Human Rights Campaign has once again done an impressive job of booking talent for its national dinner, set for Saturday in Washington, its highest profile annual event, with Pink, Bette Midler, Oscar winner Mo’Nique and the cast of ABC’s hilarious gay-inclusive sitcom “Modern Family” set to appear. HRC announced today that White House Senior Advisor Valerie Jarrett will also speak.
“Valerie Jarrett is a tremendous addition to the event and we look forward to hearing from one of the President’s closest advisors,” said HRC President Joe Solmonese. “She and President Obama both care deeply about equality and are strong supporters of those of us fighting for LGBT rights.”
Those who don’t have tickets are likely out of luck.
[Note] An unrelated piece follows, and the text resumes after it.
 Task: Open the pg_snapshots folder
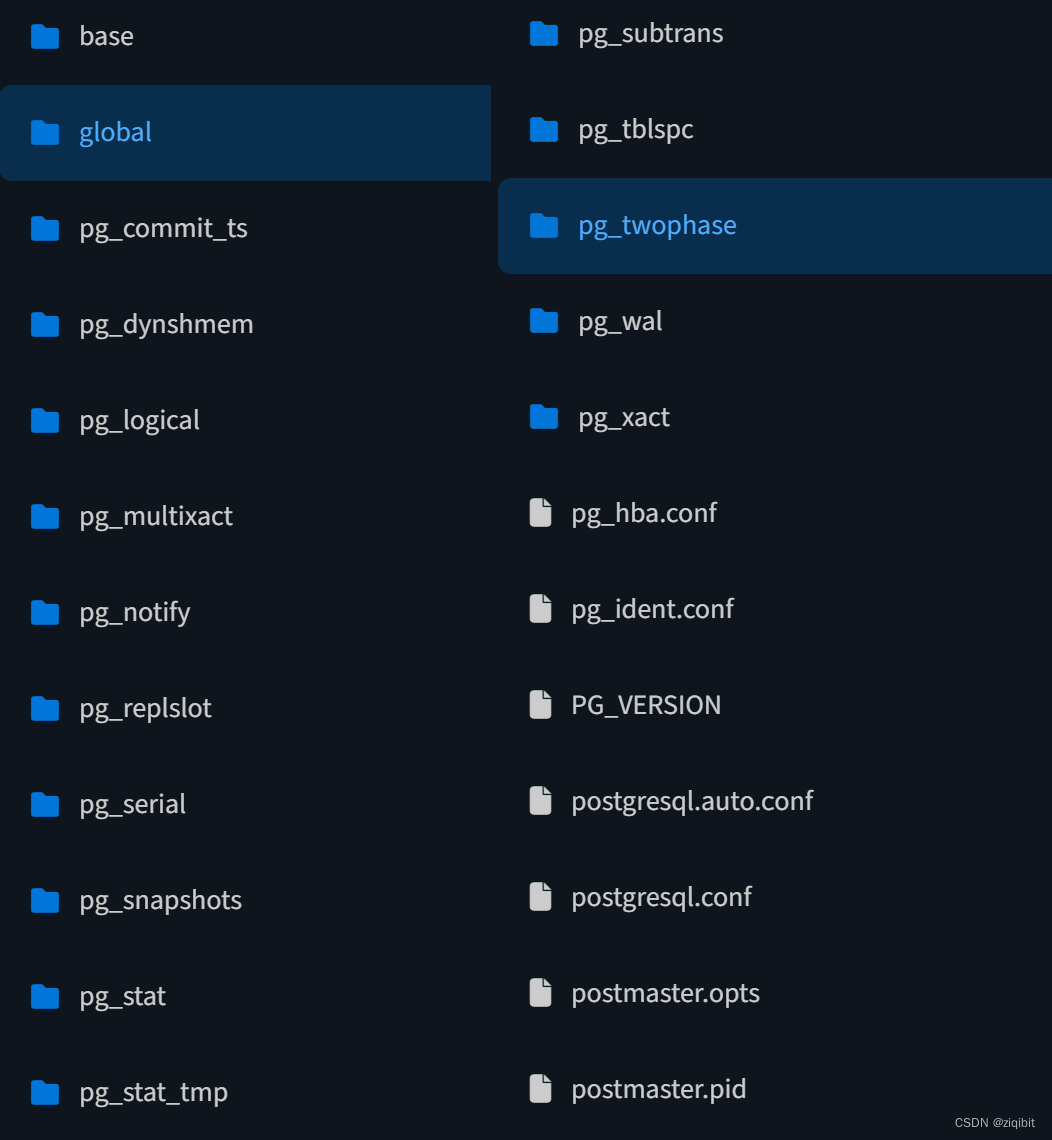tap(160, 900)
The black-tie event is sold out but a waiting list is available here for the $275 tickets. More than 3,000 are expected at the Washington Convention Center. HRC president Joe Solmonese echoes a recurring theme — it’s been “a remarkable year,” he says, “but there is much work left to be done.”
The program begins at 7 p.m. and includes a silent auction of many items, several of which are musically themed such as a child’s violin and case, inscribed “Stradivarius anno 1725,” and an antique, red and gold silk brocade grand piano cover. Also featured are a package of air travel and hotel accommodations to attend this year’s annual Macy’s Thanksgiving Day Parade, two Delta Airlines round-trip tickets courtesy of ORBITZ, weekend stays at Kimpton hotels and more.
Every year since 1997, HRC has hosted a national dinner featuring high-profile speakers such as President Barack Obama last year and in past years President Bill Clinton and then-Sen. Hillary Clinton. The organization was founded in 1980 and is America’s largest LGBT advocacy group. In 2003, it opened its headquarters building in Washington and Solmonese became president in 2005.
Receiving HRC awards will be singer/songwriter Pink, receiving the Ally for Equality Award from presenter Bette Midler; and Lee Daniels, producer/director of the 2009 film “Precious,” receiving the Visibility Award from presenter Mo’Nique, who won an Oscar for her role in that film. The National Arts and Culture Award will go to three members of the cast of the hit TV sitcom “Modern family” — Eric Stonestreet, Jesse Tyler Ferguson and Sonia Vergara.
HRC’s agenda is wide-ranging, including pressing for action on hate crimes and success was finally reached on this front in 2009 when President Obama signed into law — in the names of victims Matthew Shepard and James Byrd, Jr. — a hate crime amendment giving the U.S. Justice Department the power to investigate and prosecute bias-motivated violence. At the time, Solmonese called the law “an historic milestone” as “the first time that we as a nation have explicitly protected the LGBT community in the law.”
Other priorities include promoting steps to protect families through marriage equality and relationship recognition; fighting to end the military’s discrimination through the “Don’t Ask, Don’t Tell” law; and creating a fair and equal workplace through enactment of a federal Employment Non-Discrimination Act (ENDA), so that employees cannot be fired based on sexual orientation, gender identity or gender expression.
In recent years, other LGBT-oriented groups have staged protests at the National Dinner, accusing HRC of neglecting to prioritize transgender rights issues, among other complaints. Obama’s presence last year made for a raucous, celebratory atmosphere. But with repeal of “Don’t Ask, Don’t Tell,” one of the movement’s top priorities, in limbo, and Democrats facing dim midterm election prospects, partygoers may not be in such high spirits this weekend.